With several advances in medical knowledge, research and development, and technology, there are many solutions for infertility. From intracytoplasmic sperm injection, to in-vitro fertilization and cryopreservation of spermatozoa, oocytes, embryos and blastocysts, doctors have a variety of ways to help infertile women and couples.
Of course, there is no exact science, and for even the most beneficial, advanced techniques, drawbacks, limitations and risks are not uncommon.
Oocyte cryopreservation carries various risks, including medical conditions due to, or related to the use of drugs that facilitate or induce fertility. Less commonly, the use of human chorionic gonadotropin (HCG), an injectable fertility drug that induces ovulation, can lead to ovarian hyperstimulation syndrome (OHSS). This is a condition wherein the ovaries become swollen and painful, and it occurs shortly after egg retrieval. If you experience signs and symptoms such as pain in the lower abdomen or pelvic area, nausea and vomiting, diarrhea or even a general bloated feeling, you may be suffering from OHSS. In rare circumstances a more acute form of ovarian hyperstimulation syndrome can develop, and its symptoms include rapid weight gain as well as dyspnea (i.e. shortness of breath).
The procedure of egg retrieval itself has its own complications. The use of a needle to retrieve oocytes using aspiration may cause bleeding or damage to the bowel, bladder or a nearby blood vessel. Additionally, infection may occur if the procedure is performed by an inexperienced, poorly trained specialist using improper aseptic technique. This underscores the importance of finding a well-established clinic with proven results.
For some egg retrieval procedures, general anesthesia may be used. There are some important side effects to the drugs used in general anesthesia. Also, since general anesthesia requires intubation, there is the risk of iatrogenic injury. With this in mind, it is very important to discuss with your fertility specialist whether general anesthesia will in fact be necessary, and whether or not you can avail of alternatives.
Oocyte cryopreservation can lead to false hope, thus an emotional risk must be acknowledged. The procedure, coupled with in vitro fertilization, has a limited success rate, and with more and when more complicated procedures are required, the overall pregnancy rate decreases. Every patient is different, with unique medical histories and issues. It is important to manage expectations, and have the correct perspective.

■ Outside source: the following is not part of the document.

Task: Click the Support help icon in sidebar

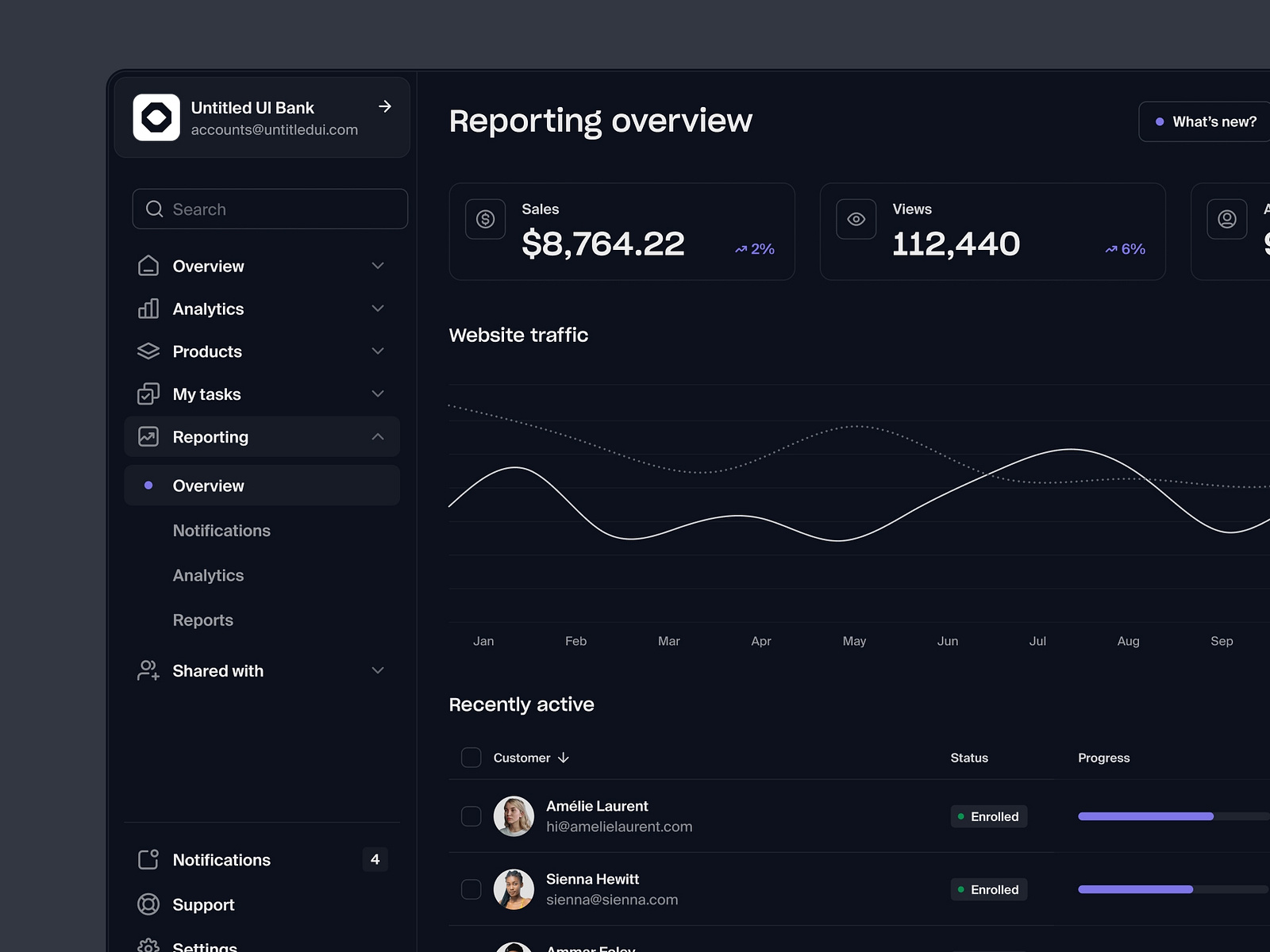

Although research has not demonstrated that the risk for birth defects is increased for babies born from oocytes that have been previously undergone preservation, there is enough evidence to show maternal age as an important factor. By using your own frozen eggs to become pregnant with your own biological child, the risk of miscarriage is highly correlated with your age at the time of egg retrieval. Older patients have a much higher risk of miscarriage than their younger counterparts.